Une véritable censure s'est ainsi mise en place. Pas celle du pouvoir ou des juges, non, celle de ceux qui menacent, qui désignent à la vindicte publique, qui sont suivis et relayés sur les réseaux sociaux, qui sont parfois armés d'associations auxquelles la loi reconnait le pouvoir de déclencher des poursuites judiciaires qui ne visent qu'à intimider et bâillonner les paroles qui leur déplaisaient. Et cette censure est sans doute pire que celle qu'on peut combattre devant un tribunal, car c'est celle qu'on s'impose à soi-même et qui suppose, pour y échapper, un grand courage.

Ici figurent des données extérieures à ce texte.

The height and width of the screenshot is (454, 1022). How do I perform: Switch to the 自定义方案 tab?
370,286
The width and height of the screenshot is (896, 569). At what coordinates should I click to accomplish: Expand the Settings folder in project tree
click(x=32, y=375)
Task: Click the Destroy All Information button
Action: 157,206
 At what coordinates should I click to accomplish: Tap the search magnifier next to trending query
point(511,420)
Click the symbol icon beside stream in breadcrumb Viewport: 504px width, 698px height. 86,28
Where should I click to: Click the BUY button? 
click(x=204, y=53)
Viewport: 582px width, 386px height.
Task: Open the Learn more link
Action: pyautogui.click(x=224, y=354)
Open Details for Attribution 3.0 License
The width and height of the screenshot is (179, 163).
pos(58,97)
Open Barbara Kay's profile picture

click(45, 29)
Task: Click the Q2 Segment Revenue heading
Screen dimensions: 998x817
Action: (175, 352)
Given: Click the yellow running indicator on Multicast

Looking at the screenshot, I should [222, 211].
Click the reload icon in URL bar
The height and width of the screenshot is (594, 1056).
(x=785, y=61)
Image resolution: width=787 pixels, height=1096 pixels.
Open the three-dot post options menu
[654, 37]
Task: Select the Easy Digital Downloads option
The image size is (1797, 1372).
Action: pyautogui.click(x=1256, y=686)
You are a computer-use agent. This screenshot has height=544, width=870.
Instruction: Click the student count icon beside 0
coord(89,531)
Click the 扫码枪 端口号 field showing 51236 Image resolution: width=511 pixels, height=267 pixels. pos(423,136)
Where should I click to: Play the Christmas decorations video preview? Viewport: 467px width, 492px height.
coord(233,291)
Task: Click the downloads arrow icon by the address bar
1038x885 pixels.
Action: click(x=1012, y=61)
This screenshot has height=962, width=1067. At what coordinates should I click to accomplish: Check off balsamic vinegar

La Cour de Strasbourg a posé, depuis ses premiers arrêts, un certain nombre de considérants qui, à force de répétition, ont valeur de principes. Parmi ceux-ci, il en est un, plus fondateur encore que les autres, selon lequel « La liberté d'expression vaut non seulement pour les informations ou idées accueillies avec faveur ou considérées comme inoffensives ou indifférentes, mais aussi pour celles qui heurtent, choquent ou inquiètent ; ainsi le veulent le pluralisme, la tolérance et l'esprit d'ouverture sans lesquels, il n'est pas de société démocratique »(3).

Ce sont ces qualités de tolérance et d'esprit d'ouverture qui sont consubstantielles à tout épanouissement collectif dans une société démocratique, comme l'est notre République, qui sont aujourd'hui souvent oubliées, alors qu'elles sont le premier gage de la libre circulation des informations comme des idées.